Start of Input for this task

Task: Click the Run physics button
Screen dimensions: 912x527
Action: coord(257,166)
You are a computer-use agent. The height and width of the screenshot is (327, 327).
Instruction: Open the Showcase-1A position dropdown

End of Input for this task

→ **Activity**: Extract the entries above verbatim.

→ **Worked solution**:
Task: Click the Run physics button
Screen dimensions: 912x527
Action: coord(257,166)
You are a computer-use agent. The height and width of the screenshot is (327, 327).
Instruction: Open the Showcase-1A position dropdown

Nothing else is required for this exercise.